======== Article ========
Avia suggested we visit her neighbor Kathje Kitaj's sim, Hill Valley, based on the movie Back to the Future. The entire build is basically all mesh. It is amazing!
Next stop, the grid created by Vanish Seriath and his dear wife, El. The name is TGIB; it's pure poetry. The Grey In Between, The Good In Bad, The Ground Is Below, and a host of different meanings. The regions are poetry too, a tribute to the spirituality and charm of both halves of this lovely couple. All the anxiety of grid hopping seemed to melt away, helped perhaps by a quick dip in the lake.  Vanish explained about OpenSim Creations, which is of course an online 'community shop' for open sim items. I notice they also have a monthly building challenge, how neat! Vanish explained to me what a Var is - turns out you can have a variable sized sim now. I know, right? These crazy scientists! 
It was also a joy to listen to Miso Susanowa, who has been in vw's for just about forever, chatting about the early days of virtual living with DJ Phil and SSM back on Francogrid, as well as talking about the wonderful skin resource that Eloh Eliot put on line, oh centuries ago. Lag is probably the biggest headache in hypergridding. So many proxies, servers, signals, programs. It helps to have a second computer for Facebook or Skype or anything heavy that you need to keep open. Taking Ultra photos is a sudden pit of treacle. Inexplicably, people suddenly are reduced to a name tag and a head of Ruth hair.
 Fuschia looks invariably gorgeous in my viewer, I think it has a crush on her, but when Vanish Seriath, who had been along with the group from the start, took us to TGIB his upper torso disappeared. Does it matter? Not really, on the whole. There's a sense of being on the edge of a great ocean of progress and possibility in Open Sim, a world where people are in it not to make money but for the love of the game, the love of creating.
========
◆ **Job 1**
Could you reproduce, word for word, the records from the line containing "You are a computer-use agent. 1080x2400" through the line containing "Click the word"?
======== Data for the task ========
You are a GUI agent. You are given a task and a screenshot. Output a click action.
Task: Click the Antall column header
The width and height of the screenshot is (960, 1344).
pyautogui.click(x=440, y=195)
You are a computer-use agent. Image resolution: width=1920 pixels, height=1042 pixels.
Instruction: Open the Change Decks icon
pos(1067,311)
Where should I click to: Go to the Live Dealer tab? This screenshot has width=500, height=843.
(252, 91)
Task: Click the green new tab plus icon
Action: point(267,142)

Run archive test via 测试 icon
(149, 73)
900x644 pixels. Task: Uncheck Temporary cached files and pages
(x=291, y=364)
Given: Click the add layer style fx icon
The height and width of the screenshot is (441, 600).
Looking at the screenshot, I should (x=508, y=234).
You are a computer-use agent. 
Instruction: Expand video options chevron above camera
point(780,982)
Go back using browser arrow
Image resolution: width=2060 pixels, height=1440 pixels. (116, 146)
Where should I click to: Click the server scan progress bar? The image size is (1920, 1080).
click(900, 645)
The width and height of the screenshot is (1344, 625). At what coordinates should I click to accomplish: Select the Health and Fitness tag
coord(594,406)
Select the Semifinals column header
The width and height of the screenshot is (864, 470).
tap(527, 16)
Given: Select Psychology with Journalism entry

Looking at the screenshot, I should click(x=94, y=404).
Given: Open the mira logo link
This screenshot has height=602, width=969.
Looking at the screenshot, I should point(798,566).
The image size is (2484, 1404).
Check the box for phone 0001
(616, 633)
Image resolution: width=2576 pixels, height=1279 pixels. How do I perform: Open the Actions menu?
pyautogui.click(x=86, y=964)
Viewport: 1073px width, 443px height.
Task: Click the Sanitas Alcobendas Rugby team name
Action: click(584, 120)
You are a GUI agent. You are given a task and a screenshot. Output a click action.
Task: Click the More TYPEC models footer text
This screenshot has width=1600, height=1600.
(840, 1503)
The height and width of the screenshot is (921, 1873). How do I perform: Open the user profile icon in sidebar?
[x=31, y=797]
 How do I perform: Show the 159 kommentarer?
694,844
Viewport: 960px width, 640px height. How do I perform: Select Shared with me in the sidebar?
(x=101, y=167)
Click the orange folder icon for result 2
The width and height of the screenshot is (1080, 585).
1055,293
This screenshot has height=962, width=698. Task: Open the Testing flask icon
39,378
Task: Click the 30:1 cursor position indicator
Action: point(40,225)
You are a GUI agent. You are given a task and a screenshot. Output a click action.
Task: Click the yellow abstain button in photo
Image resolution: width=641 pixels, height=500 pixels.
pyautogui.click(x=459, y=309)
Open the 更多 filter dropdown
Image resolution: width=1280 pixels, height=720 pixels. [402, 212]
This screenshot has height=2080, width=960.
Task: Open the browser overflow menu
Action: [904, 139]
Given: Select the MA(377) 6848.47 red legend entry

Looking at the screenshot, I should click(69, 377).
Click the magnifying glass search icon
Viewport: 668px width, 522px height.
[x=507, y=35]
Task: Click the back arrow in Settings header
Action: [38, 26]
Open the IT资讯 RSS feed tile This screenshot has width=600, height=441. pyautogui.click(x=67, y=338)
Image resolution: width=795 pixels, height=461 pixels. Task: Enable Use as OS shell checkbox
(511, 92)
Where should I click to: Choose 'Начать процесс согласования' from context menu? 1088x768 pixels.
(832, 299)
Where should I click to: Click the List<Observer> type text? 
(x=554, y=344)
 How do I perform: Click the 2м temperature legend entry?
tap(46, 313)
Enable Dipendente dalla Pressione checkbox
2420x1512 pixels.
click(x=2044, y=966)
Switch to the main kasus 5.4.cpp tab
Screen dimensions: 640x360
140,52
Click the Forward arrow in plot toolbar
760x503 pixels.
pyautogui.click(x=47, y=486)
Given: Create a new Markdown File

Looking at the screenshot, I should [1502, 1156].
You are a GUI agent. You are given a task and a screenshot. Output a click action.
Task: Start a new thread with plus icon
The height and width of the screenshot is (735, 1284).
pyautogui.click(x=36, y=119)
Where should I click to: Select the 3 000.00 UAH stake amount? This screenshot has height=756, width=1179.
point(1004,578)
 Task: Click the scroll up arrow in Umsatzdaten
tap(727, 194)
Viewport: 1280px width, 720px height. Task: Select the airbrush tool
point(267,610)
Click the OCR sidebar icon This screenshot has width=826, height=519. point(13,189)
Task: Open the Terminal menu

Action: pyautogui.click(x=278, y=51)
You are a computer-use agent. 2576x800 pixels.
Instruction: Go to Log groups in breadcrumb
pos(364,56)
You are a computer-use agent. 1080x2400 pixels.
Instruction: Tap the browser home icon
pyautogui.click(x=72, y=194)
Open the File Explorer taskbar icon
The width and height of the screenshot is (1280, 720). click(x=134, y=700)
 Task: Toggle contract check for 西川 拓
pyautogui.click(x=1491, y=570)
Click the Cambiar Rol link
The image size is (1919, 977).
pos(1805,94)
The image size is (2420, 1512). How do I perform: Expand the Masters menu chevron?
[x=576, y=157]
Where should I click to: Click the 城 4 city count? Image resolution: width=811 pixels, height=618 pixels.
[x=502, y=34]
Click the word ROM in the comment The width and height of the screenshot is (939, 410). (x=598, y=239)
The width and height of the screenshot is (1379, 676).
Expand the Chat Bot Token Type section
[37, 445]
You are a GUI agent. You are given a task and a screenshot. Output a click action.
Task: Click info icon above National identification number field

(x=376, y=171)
========
◆ **Job 2**
Which readings of the name TGIB does the post about visiting OpenSim grids spell out?

◆ **Written answer 1**
You are a computer-use agent. 1080x2400 pixels.
Instruction: Tap the browser home icon
pyautogui.click(x=72, y=194)
Open the File Explorer taskbar icon
The width and height of the screenshot is (1280, 720). click(x=134, y=700)
 Task: Toggle contract check for 西川 拓
pyautogui.click(x=1491, y=570)
Click the Cambiar Rol link
The image size is (1919, 977).
pos(1805,94)
The image size is (2420, 1512). How do I perform: Expand the Masters menu chevron?
[x=576, y=157]
Where should I click to: Click the 城 4 city count? Image resolution: width=811 pixels, height=618 pixels.
[x=502, y=34]
Click the word ROM in the comment The width and height of the screenshot is (939, 410). (x=598, y=239)

◆ **Written answer 2**
The Grey In Between, The Good In Bad, The Ground Is Below